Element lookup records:
# # #
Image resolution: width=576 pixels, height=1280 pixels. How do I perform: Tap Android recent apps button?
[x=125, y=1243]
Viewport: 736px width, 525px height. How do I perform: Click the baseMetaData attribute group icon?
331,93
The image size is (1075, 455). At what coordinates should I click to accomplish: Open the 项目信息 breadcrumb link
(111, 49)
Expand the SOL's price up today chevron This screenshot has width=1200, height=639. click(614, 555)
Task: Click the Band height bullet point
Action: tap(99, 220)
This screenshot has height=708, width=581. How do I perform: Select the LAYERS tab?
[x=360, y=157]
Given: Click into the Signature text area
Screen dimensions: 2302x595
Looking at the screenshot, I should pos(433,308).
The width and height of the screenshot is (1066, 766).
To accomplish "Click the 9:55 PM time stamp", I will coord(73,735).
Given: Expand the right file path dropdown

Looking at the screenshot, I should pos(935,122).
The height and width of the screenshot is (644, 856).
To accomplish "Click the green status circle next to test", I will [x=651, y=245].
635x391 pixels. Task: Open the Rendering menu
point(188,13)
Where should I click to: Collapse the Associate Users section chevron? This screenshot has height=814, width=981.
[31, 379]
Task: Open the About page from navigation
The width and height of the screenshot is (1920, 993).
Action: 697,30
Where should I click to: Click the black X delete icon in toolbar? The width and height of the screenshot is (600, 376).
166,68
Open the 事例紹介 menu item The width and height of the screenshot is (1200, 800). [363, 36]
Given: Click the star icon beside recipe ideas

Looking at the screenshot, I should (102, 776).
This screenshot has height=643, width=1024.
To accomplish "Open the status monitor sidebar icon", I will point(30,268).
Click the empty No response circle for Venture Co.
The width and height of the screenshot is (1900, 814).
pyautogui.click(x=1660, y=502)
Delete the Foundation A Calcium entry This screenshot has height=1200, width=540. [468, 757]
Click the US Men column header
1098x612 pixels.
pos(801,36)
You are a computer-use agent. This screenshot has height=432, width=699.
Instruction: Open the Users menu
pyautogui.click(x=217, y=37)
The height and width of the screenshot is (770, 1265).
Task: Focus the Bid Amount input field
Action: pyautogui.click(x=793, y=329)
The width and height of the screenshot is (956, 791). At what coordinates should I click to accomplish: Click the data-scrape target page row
# # #
Rewrite the records, changing each "The width and height of the screenshot is" to "The screenshot size (width, height) is" and leaving everything else as it is.

Completed task →
Image resolution: width=576 pixels, height=1280 pixels. How do I perform: Tap Android recent apps button?
[x=125, y=1243]
Viewport: 736px width, 525px height. How do I perform: Click the baseMetaData attribute group icon?
331,93
The image size is (1075, 455). At what coordinates should I click to accomplish: Open the 项目信息 breadcrumb link
(111, 49)
Expand the SOL's price up today chevron This screenshot has width=1200, height=639. click(614, 555)
Task: Click the Band height bullet point
Action: tap(99, 220)
This screenshot has height=708, width=581. How do I perform: Select the LAYERS tab?
[x=360, y=157]
Given: Click into the Signature text area
Screen dimensions: 2302x595
Looking at the screenshot, I should pos(433,308).
The screenshot size (width, height) is (1066, 766).
To accomplish "Click the 9:55 PM time stamp", I will coord(73,735).
Given: Expand the right file path dropdown

Looking at the screenshot, I should pos(935,122).
The height and width of the screenshot is (644, 856).
To accomplish "Click the green status circle next to test", I will [x=651, y=245].
635x391 pixels. Task: Open the Rendering menu
point(188,13)
Where should I click to: Collapse the Associate Users section chevron? This screenshot has height=814, width=981.
[31, 379]
Task: Open the About page from navigation
The screenshot size (width, height) is (1920, 993).
Action: 697,30
Where should I click to: Click the black X delete icon in toolbar? The screenshot size (width, height) is (600, 376).
166,68
Open the 事例紹介 menu item The screenshot size (width, height) is (1200, 800). [363, 36]
Given: Click the star icon beside recipe ideas

Looking at the screenshot, I should (102, 776).
This screenshot has height=643, width=1024.
To accomplish "Open the status monitor sidebar icon", I will point(30,268).
Click the empty No response circle for Venture Co.
The screenshot size (width, height) is (1900, 814).
pyautogui.click(x=1660, y=502)
Delete the Foundation A Calcium entry This screenshot has height=1200, width=540. [468, 757]
Click the US Men column header
1098x612 pixels.
pos(801,36)
You are a computer-use agent. This screenshot has height=432, width=699.
Instruction: Open the Users menu
pyautogui.click(x=217, y=37)
The height and width of the screenshot is (770, 1265).
Task: Focus the Bid Amount input field
Action: pyautogui.click(x=793, y=329)
The screenshot size (width, height) is (956, 791). At what coordinates should I click to accomplish: Click the data-scrape target page row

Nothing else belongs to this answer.